Abstract
Introduction
We aimed to explore if anatomical and technical features could interact and favor the chances of reperfusion according to the treatment strategy: combined technique (CoT) of mechanical thrombectomy (MT) with contact aspiration and stent-retriever (SR) versus SR alone.
Methods
Retrospective analysis of a prospective MT database for carotid terminus or MCA-M1 occlusion, first-line SR alone or CoT, and angiographic run with SR deployed on the first pass. The primary analysis involved the interaction between clinical and angiographic characteristics and first-line MT modality on first-pass effect (FPE; first pass eTICI2c-3).
Results
A total of 300 consecutive patients were included (SR alone, n = 210 vs CoT, n = 90). Baseline characteristics as well as baseline ASPECTS, CTA collateral score, clot burden score, FPE were similar amongst groups. Anatomical and technical variables (presence of reperfusion channel, frequency of SR position in dominant MCA division, angle of device-clot interaction, and clot length) were comparable between groups, with exception of SR opening (diameter across the occlusion) and length of SR purchase beyond the clot being more pronounced in the SR group. None of the clinical, anatomical, and technical factors were found to have an interaction with the MT strategy on the chances of FPE (P-interaction ≥ 0.001). Multivariable logistic regression showed that clot burden score ≥8 (aOR 3.02, P = 0.003), angle of interaction (aOR 1.01, P = 0.015) but not the MT modality were associated with FPE.
Conclusion
No specific anatomical or technical features were observed to predispose to benefit when combining contact aspiration and SR thrombectomy. Clot burden score ≥ 8 and angle of interaction were independent factors associated with FPE. Additional studies are warranted.
Introduction
The combined technique (CoT) involves the use of stent retriever (SR) plus contact aspiration (CA) in large vessel occlusion (LVO) stroke mechanical thrombectomy (MT). 1 CoT has been reported to present a favorable safety profile and to potentially allow for fast reperfusion in clinical practice.1,2 The randomized clinical trial ASTER 2 (Effect of Thrombectomy With Combined Contact Aspiration and Stent Retriever vs Stent Retriever Alone on Revascularization in Patients With Acute Ischemic Stroke and Large Vessel Occlusion) indicated that CoT lead to similar final reperfusion rates compared to stent retriever alone. 3 ASTER2 however, demonstrated higher expanded thrombolysis in cerebral infarction (eTICI) 2b-3 and 2c-3, and lower use of rescue therapy after three repeated passes with the assigned technique. 3 We aim to explore if anatomical and technical features can interact with a particular technique and facilitate reperfusion, allowing for the recognition of subpopulations that could particularly benefit from CoT.
Methods
Study population
A prospectively maintained MT database from July 2016 to December 2021 was reviewed. Consecutive patients with anterior circulation LVOS due to intracranial internal carotid artery (ICA) or middle cerebral artery (MCA) M1 segment occlusions who underwent MT with SR alone or SR + CA as first-line therapy and had a digital subtraction run with the retriever deployed in the first pass were included. CoT cases using non-CA (“local aspiration”), patients with >1 occlusion site, tandem lesions (involving extracranial carotid artery pathology leading to ipsilateral stenosis >70% according to NASCET [North American Symptomatic Carotid Endarterectomy Trial] or occlusion), 5 or baseline occlusions eTICI > 1 were excluded. The study was approved by the local institutional review board.

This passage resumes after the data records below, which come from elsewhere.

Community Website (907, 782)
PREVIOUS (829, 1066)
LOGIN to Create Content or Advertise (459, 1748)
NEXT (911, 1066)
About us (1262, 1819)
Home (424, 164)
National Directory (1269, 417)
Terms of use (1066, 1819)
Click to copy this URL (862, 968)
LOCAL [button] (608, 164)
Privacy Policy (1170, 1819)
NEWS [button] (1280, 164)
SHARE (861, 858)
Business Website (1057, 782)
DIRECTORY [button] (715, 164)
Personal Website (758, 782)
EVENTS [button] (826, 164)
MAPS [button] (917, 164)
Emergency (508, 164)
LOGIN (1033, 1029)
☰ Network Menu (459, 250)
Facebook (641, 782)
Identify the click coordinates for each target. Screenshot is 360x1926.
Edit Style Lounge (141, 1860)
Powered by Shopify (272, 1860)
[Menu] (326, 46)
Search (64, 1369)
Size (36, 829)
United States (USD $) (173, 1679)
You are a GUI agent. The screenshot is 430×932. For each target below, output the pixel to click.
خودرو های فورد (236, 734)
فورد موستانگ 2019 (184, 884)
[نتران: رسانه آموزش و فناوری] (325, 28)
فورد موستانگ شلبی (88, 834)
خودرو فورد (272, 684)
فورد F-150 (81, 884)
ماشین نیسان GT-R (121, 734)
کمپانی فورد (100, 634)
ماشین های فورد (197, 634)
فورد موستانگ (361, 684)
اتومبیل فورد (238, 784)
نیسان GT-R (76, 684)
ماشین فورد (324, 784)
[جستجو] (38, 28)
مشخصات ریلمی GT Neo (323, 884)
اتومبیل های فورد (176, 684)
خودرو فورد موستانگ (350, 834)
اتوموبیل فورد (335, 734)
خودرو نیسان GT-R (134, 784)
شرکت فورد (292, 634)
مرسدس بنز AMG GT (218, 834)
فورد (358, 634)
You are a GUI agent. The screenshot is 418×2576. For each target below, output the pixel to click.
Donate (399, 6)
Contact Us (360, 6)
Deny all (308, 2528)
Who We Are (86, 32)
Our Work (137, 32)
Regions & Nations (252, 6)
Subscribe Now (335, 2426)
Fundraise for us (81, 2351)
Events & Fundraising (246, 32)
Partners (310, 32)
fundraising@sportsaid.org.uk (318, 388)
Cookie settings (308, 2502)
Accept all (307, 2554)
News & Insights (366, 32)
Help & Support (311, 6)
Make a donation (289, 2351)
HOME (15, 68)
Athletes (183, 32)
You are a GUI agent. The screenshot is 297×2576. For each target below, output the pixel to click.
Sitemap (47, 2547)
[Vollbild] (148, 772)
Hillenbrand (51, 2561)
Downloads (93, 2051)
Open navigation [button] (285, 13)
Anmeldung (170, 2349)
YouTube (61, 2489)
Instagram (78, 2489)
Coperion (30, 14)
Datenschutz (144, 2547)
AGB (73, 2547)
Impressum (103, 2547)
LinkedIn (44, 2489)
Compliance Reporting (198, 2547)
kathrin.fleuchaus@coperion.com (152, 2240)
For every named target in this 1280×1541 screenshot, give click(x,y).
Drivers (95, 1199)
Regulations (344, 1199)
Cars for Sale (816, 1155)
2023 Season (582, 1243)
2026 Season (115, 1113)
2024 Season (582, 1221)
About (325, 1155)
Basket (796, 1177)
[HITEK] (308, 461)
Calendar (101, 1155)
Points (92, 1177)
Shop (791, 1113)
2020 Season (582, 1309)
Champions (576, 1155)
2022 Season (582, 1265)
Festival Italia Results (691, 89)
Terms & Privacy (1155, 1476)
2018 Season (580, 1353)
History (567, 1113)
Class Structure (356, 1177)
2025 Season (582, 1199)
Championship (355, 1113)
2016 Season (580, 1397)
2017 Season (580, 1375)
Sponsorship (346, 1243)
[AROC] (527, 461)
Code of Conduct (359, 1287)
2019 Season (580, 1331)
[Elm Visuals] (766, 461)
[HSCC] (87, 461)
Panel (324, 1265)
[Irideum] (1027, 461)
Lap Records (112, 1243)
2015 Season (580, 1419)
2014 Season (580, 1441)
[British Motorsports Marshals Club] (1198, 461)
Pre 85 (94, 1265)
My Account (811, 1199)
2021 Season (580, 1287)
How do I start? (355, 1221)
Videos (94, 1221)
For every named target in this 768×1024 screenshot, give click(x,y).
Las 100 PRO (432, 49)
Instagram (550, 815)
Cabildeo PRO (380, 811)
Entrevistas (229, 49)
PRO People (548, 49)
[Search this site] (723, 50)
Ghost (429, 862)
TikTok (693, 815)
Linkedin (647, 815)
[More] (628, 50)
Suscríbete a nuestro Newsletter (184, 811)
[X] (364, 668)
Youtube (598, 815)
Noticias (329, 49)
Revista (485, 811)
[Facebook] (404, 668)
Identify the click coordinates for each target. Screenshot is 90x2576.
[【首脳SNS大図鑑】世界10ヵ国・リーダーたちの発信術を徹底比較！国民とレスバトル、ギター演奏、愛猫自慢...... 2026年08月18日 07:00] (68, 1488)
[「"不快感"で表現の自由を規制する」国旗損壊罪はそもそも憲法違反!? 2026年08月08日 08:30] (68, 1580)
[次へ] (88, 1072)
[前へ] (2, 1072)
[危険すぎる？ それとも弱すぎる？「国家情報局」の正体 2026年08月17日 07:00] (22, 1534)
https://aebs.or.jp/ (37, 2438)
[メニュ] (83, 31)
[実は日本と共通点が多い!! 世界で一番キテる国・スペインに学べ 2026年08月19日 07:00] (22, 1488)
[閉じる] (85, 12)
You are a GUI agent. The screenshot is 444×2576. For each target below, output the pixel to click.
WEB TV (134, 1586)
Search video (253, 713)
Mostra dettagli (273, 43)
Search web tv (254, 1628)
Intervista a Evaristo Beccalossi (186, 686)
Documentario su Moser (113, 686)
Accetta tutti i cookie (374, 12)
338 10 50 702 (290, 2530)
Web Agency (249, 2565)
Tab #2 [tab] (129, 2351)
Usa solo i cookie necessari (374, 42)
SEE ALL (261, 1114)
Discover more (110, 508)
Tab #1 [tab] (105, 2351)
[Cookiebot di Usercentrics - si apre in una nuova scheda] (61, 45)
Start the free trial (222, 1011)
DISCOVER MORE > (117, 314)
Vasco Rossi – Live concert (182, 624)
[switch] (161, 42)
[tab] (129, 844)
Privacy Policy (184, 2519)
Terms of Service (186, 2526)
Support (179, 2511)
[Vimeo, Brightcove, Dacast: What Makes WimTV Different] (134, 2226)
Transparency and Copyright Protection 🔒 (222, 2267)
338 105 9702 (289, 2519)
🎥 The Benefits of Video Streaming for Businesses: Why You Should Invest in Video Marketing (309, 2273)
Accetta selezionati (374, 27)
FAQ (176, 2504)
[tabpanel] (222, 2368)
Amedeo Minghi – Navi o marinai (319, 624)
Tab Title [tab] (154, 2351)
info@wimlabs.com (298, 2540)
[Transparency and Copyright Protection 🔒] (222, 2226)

Radiological data based on pre-procedural NCCT was assessed for non-contrast CT (NCCT) Alberta Stroke Program Early CT Score (ASPECTS) and for the presence of hyperdense vessel sign (HDVS). 6 The baseline CT angiography was used to determine the occlusion site, CTA collateral score, 7 clot length, 8 clot burden score (10-point scoring system), 9 type of extracranial carotid as well as cavernous carotid tortuosity. 10
Additionally, technical and angiographic variables that could influence the response to device performance were collected based on the DSA run with the deployed SR: (A) SR placement in the superior vs inferior division 11 ; (B) SR placement in the dominant, co-dominant versus non-dominant division; (C) length (mm) of SR beyond the distal end of the clot; (D) proximal clot coverage by the proximal functional portion of the SR (dichotomous); (E) vessel angulation (based on the intersection of the longitudinal axis at the proximal and distal ends of the occlusion in the anteroposterior view; Figure S5); (F) diameter of the retriever opening proximal and distal to clot (for distal-to-proximal diameter ratio indicating vessel size mismatch); (G) presence of a perfusion channel; (H) SR opening (luminal diameter at the level of the clot); (I) clot lenght.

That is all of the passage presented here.